BUTT OUT responsibly with the most littered item on earth

First of all, I am not a smoker BUT I think that the current law of NO-smoking ‘ashtrays’ near buildings is absolutely ludicrous.

There are people who smoke and who will continue to smoke … so be it.

However, because they now have nowhere to butt out, the environment is suffering not to mention the aesthetics of our surroundings.

Instead of a centralized, sand-filled ‘ashtray’ at an entrance where a smoker can bury his butt carefully to be periodically emptied, now it is dropped on the ground or pavement to either be stomped out (hopefully) or left lying until it self-extinguishes.

For those who say, no smoking withing 30 metres of a public building and no ashtrays … puhleez!

There are thousands of butts everywhere … on sidewalks, at entrances to buildings, in parks, on grassy areas outside of banks, etc. Why?  Because there is nowhere to put them.

It is a well-known environmental fact that cigarette butts do NOT decompose and do NOT break down for several reasons. One of the foremost is that most cigarette filters are composed of ‘cellulose acetate’, a form of plastic.  In other words, the white fibers you see in a cigarette filter is NOT cotton, but a plastic that can persist in the environment the same as other forms of plastic. Four-fifths of all cigarettes filters are a form of plastic that is very slow to degrade in the environment. A typical cigarette butt can take anywhere from 18 months to 10 years to decompose, depending on conditions.

Therefore, it may come as no surprise that cigarettes are the most littered item on earth.

According to sources, about 4.5 trillion cigarettes are littered each year worldwide and weigh in the millions of pounds. Also, the toxic chemicals absorbed by cigarette filters and found in butts’ remnant tobacco, are quickly leached by water.

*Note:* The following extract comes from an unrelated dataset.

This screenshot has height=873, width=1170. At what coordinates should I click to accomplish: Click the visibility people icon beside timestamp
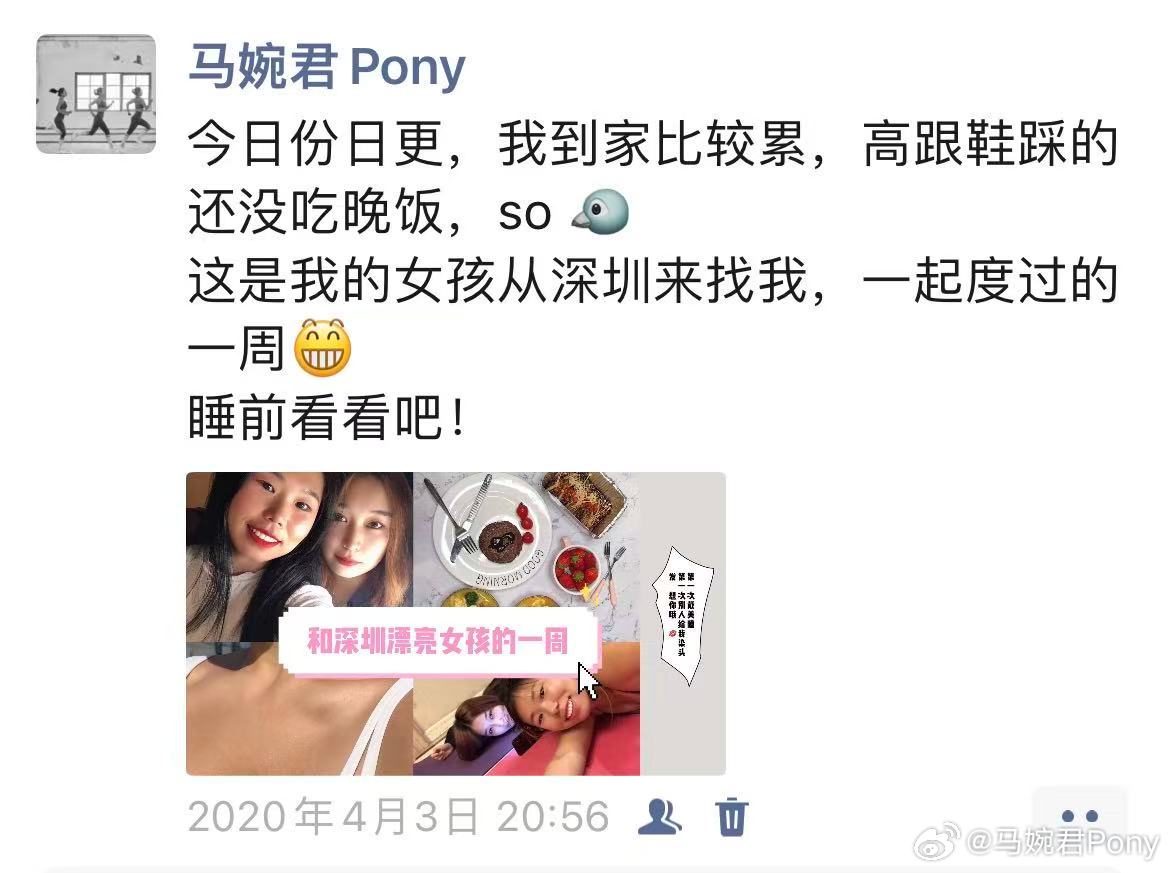pos(659,816)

So, cigarette butts in the environment is a major litter issue — not a smoking issue.  Smokers who now treat outdoor spaces as public ashtrays may reconsider their behavior when they learn that cigarette butts are made of plastic, not of cotton and paper; and worse, that cigarette butts contain chemicals that can kill some of the animals that occupy critical positions in aquatic communities.

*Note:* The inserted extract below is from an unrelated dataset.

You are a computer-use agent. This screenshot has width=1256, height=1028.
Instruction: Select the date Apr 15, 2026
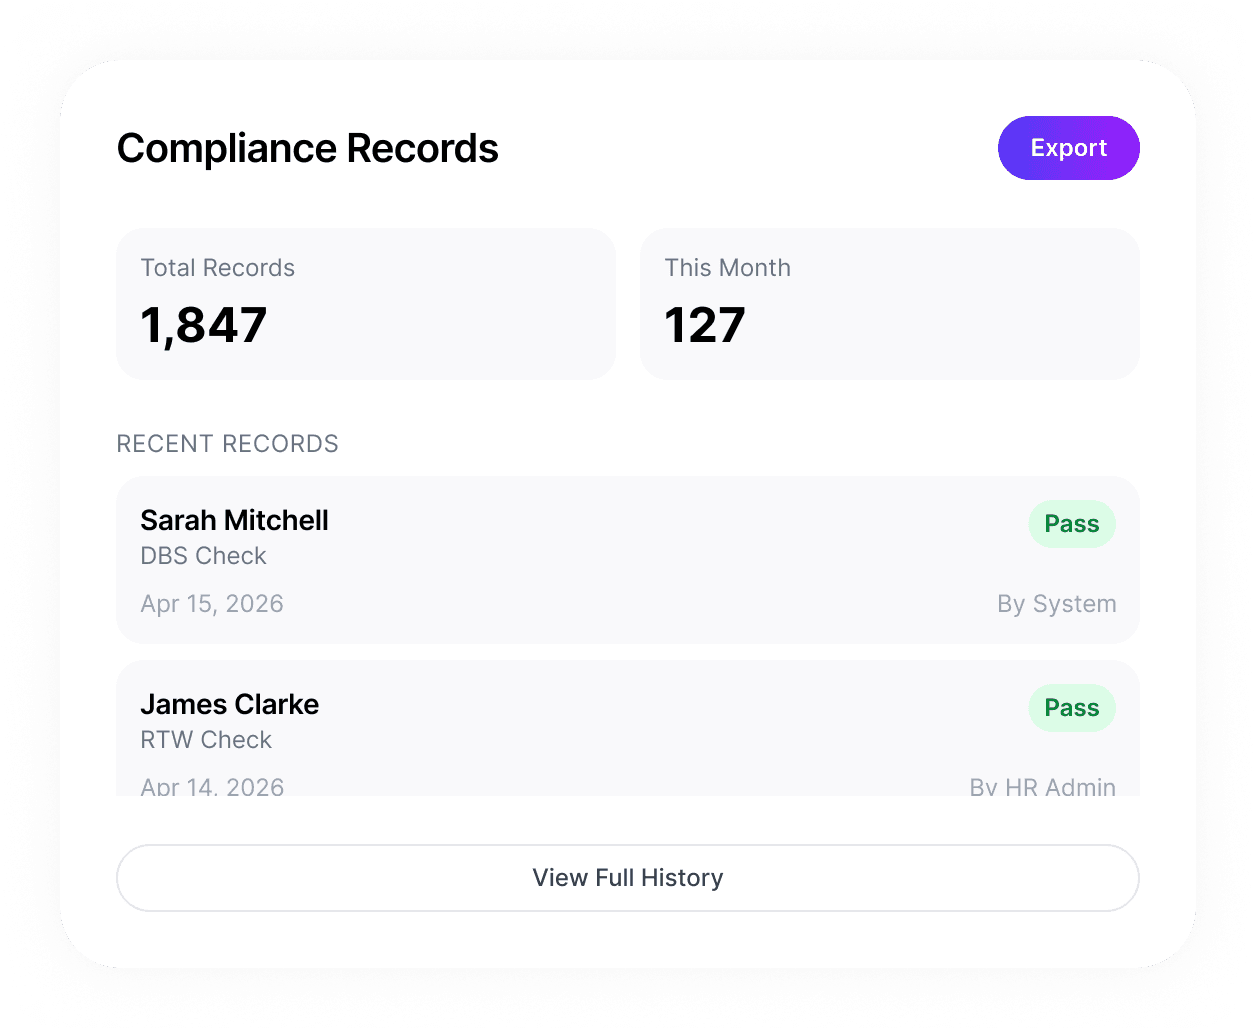[212, 603]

    Sign indicated using ashtray                          receptacles

If smokers don’t heed the word, then it is important that their littering behavior be modified to decrease this source of pollution.   Maybe one of the small behavior modifications is to have a return to public ‘ashtrays’.  Some people will never stop smoking so why not at least afford a place to have them BUTT OUT, especially from the environment.